==== Supplied data ====
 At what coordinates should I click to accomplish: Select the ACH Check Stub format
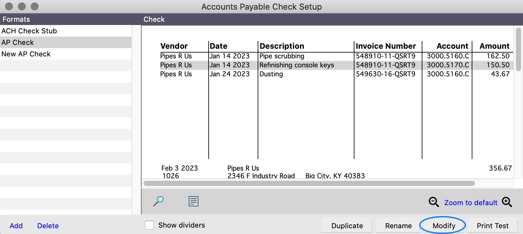pyautogui.click(x=29, y=31)
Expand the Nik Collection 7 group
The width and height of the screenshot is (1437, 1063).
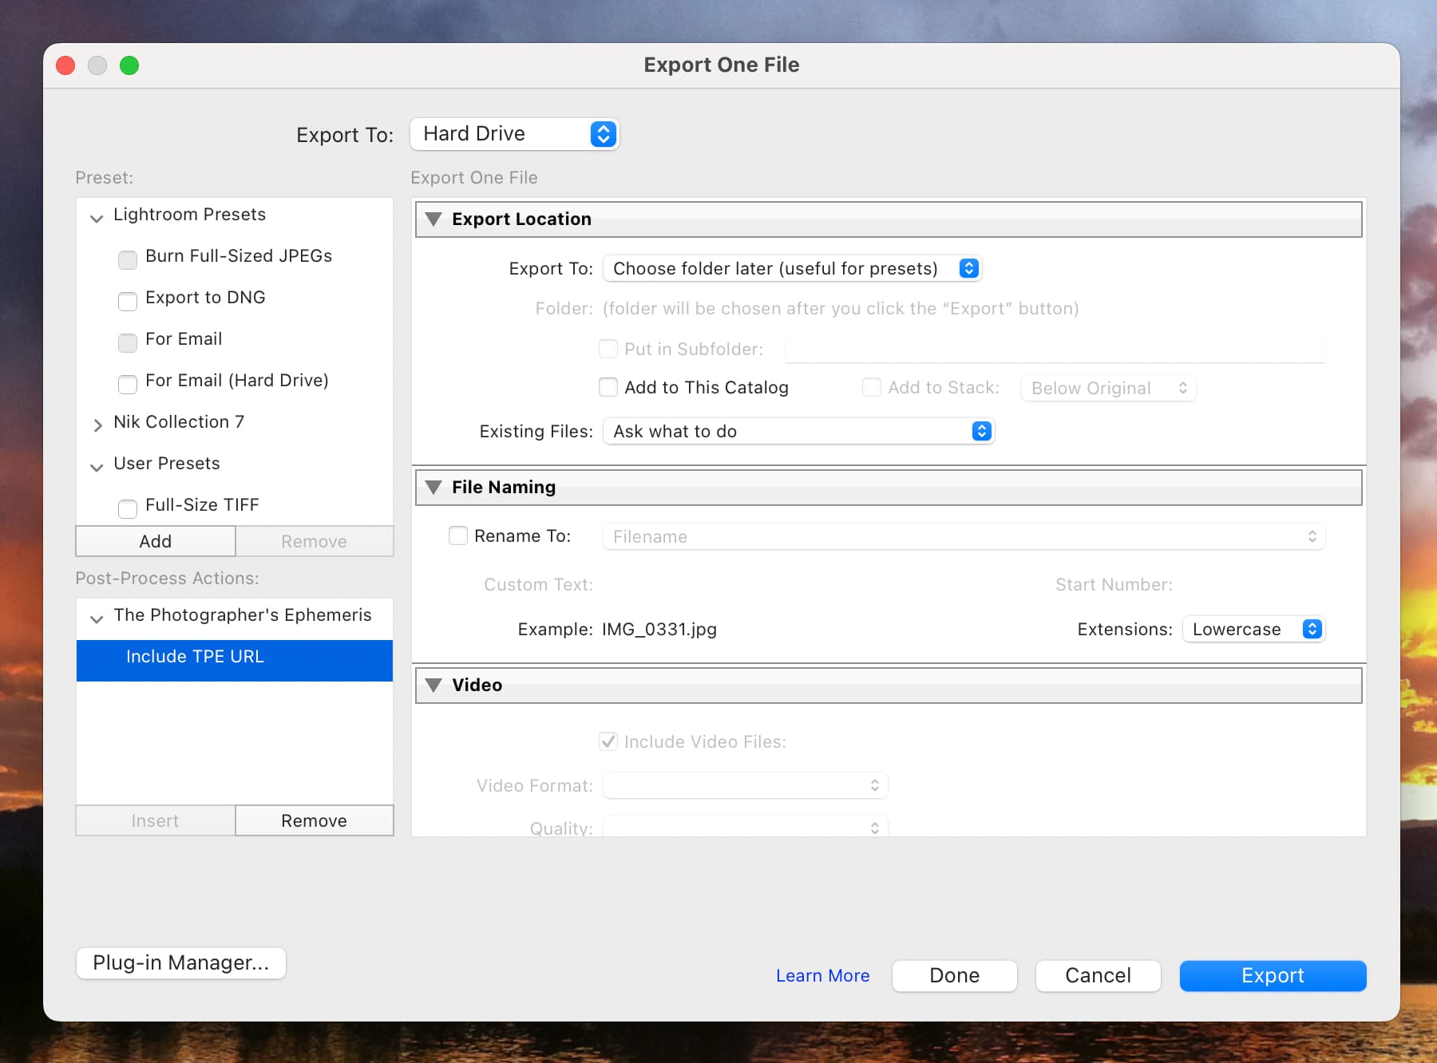97,425
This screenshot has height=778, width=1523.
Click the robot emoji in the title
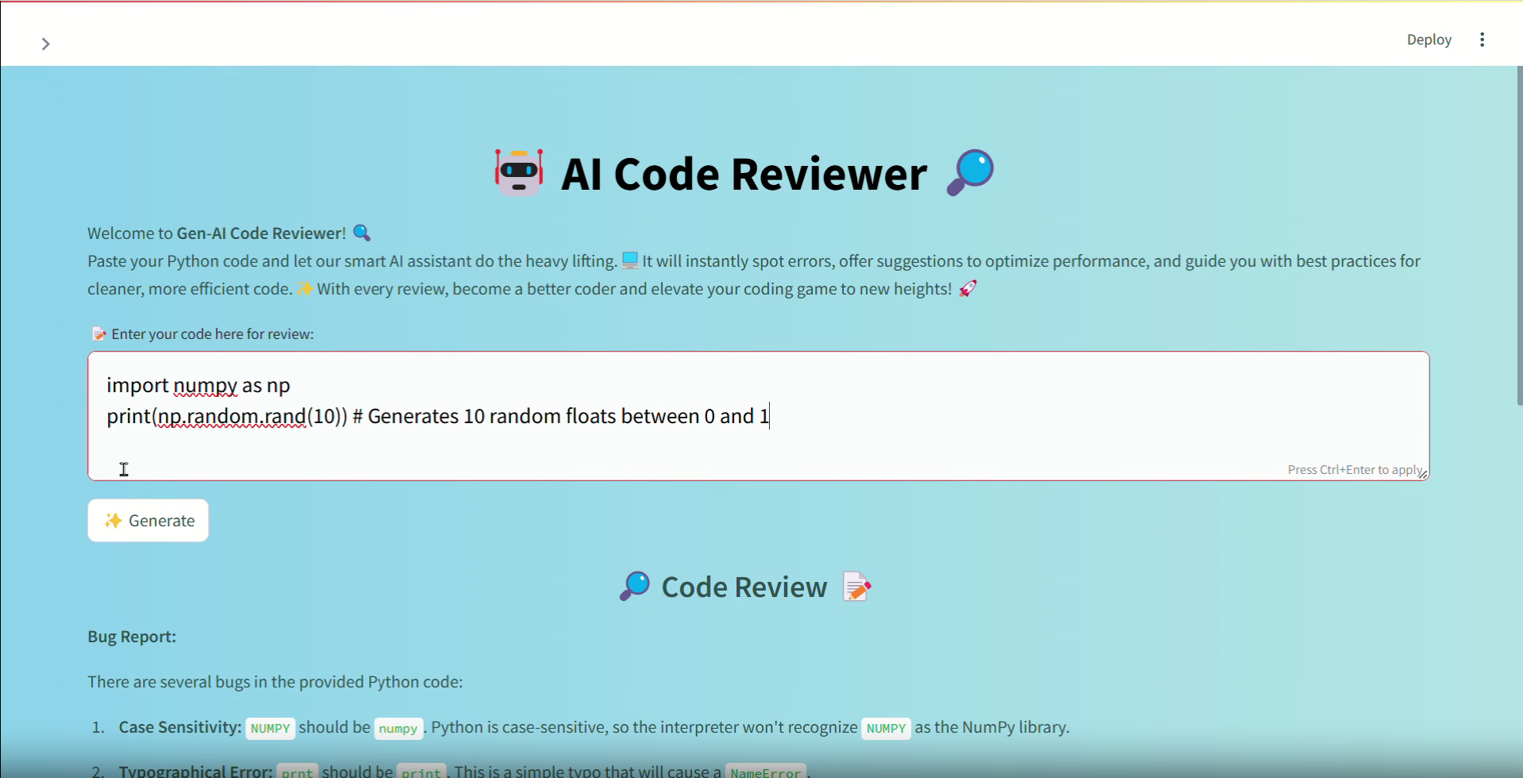[x=519, y=172]
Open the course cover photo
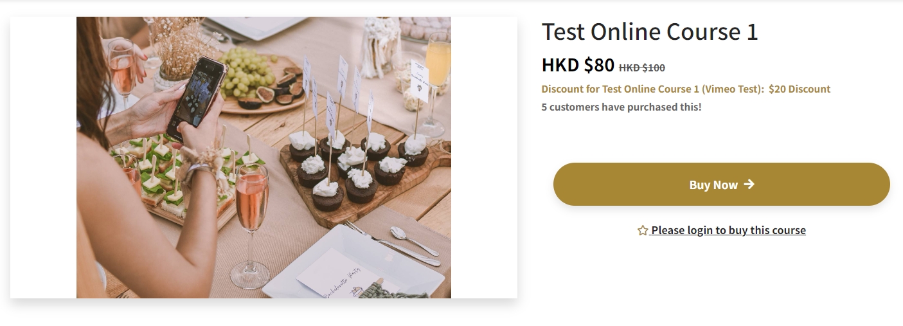Viewport: 903px width, 326px height. pyautogui.click(x=264, y=158)
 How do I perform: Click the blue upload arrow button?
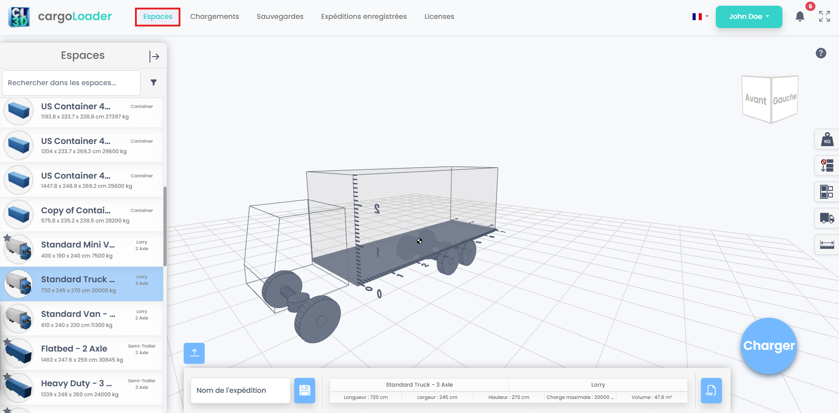click(194, 353)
====
▶ Written request
Reproduce every line of the stored data above, requests included, and scale each number in the answers (click coordinates and pixel dimensions) by 1.25, rounding to whole numbers with halves going up. Omit the pictures from your answer.

▶ Expected output
 At what coordinates should I click to accomplish: Select the ACH Check Stub format
pyautogui.click(x=36, y=39)
Expand the Nik Collection 7 group
The width and height of the screenshot is (1437, 1063).
121,531
This screenshot has height=778, width=1523.
Click the robot emoji in the title
[x=649, y=215]
Open the course cover photo
Viewport: 1129px width, 408px height. pyautogui.click(x=330, y=198)
 How do I perform: Click the blue upload arrow button?
click(243, 441)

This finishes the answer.